Back in the late 80s, an American cryptographer started toying with the idea of a cryptocurrency that did not require any form of hard medium. In 1994, the first ever online sale was made, for a pepperoni pizza, and a few years later, PayPal emerged as an online payment option and mobile phone users were able to use their phones to buy cinema tickets. Google Wallet, the world’s first ever mobile payment system, was introduced in 2011, followed a short time later by Apple Pay and Samsung Pay. While it was slow to start with, mobile payments soon gained traction, and in today’s world, a large majority of people use mobile payments at some point.

Is mobile payment technology secure?

While it would be good to be able to give a definite yes here, it is difficult to say for definite whether mobile payments will always be secure. The security of a mobile payment depends on a number of factors, including mobile phone models and hardware changes. The make and model of a mobile phone can affect the way transactions are completed and can have an impact on security. The recent introduction of Tokenization has made payments more secure in many cases, protecting card information by substituting the card data with a string of random numbers and letters. The token is the part that is sent to the payment processor and is decrypted there to make the payment.

Since the card details are not kept on the mobile phone or the retailer’s system, this reduces the risk of card fraud and other security risks at point-of-sale. And even if the token is obtained by a fraudster, they are not able to decrypt and use it as it can only be decrypted by the payment processor’s system. Add to that the fact that many new smartphones have added layers of security, such as biometric scans, remote locking, remote wiping and device encryption, if your phone does get lost or stolen, it is easy to wipe the data or crash the phone to stop anyone accessing any information.

Many factors affect your payment security

Another factor that has an effect on the security of your mobile payments is the app that is being used for finalizing the transaction.
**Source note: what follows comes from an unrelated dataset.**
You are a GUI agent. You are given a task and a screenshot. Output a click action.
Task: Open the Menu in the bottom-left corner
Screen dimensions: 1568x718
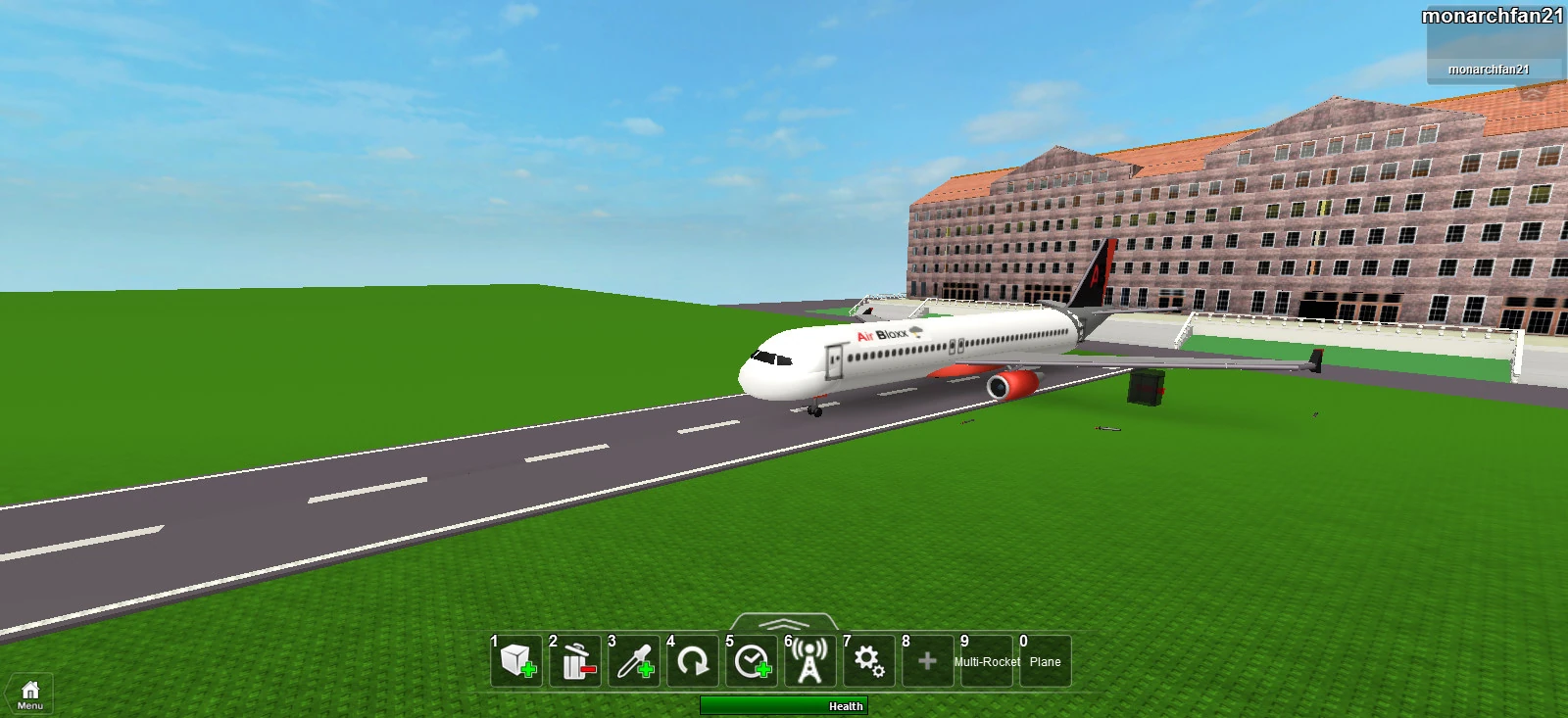click(x=30, y=695)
While Apple and Google apps are as secure as they can possibly be, using a third-party app downloaded from anywhere, including the Play Store and iTunes, adds more risk and uncertainty in the security of the transaction.

Human error can also play a big part in the security of the transactions. Although it is rare, a disgruntled employee or uninformed family member can aid with security concerns, while public Wi-Fi can put your security at risk using unsecured connections, which can be more easily hacked.

How to maximize security on your mobile payments

Security locks

Firstly, make sure that your phone has the proper security locks to prevent unauthorized access. Whether it is a password or biometric fingerprint lock, it will ensure that, if your phone does get stolen, your data will remain intact. Changing passwords regularly, and using random numbers and letters with special characters will make it harder than ever to crack your codes.

Use Wi-Fi wisely

When using public Wi-Fi to make purchases with your mobile phone, you should make sure you are protected through the use of SSL and VPN connections. These secure connections prevent outside users from seeing data you share over an unsecured Wi-Fi network.

Third-party apps

As mentioned before, avoid using third-party apps for your mobile wallets. These generic versions can sometimes come with built-in malware that can steal your data as soon as you first connect it to the internet, and allow hackers access to your mobile payment wallet. Always use the recommended app of the mobile wallet to maximize security.

Mobile websites versus apps

Another thing to think about when buying from a mobile website is whether the store you want to buy from has an app. If they do, and you expect to purchase there regularly, it pays to use their dedicated app, as they are normally more secure than mobile websites. And if the app wants to save your card data, make sure it is designed by a credible company with a mind for security. Checking history and reviews is a good way to do your own “background” checks.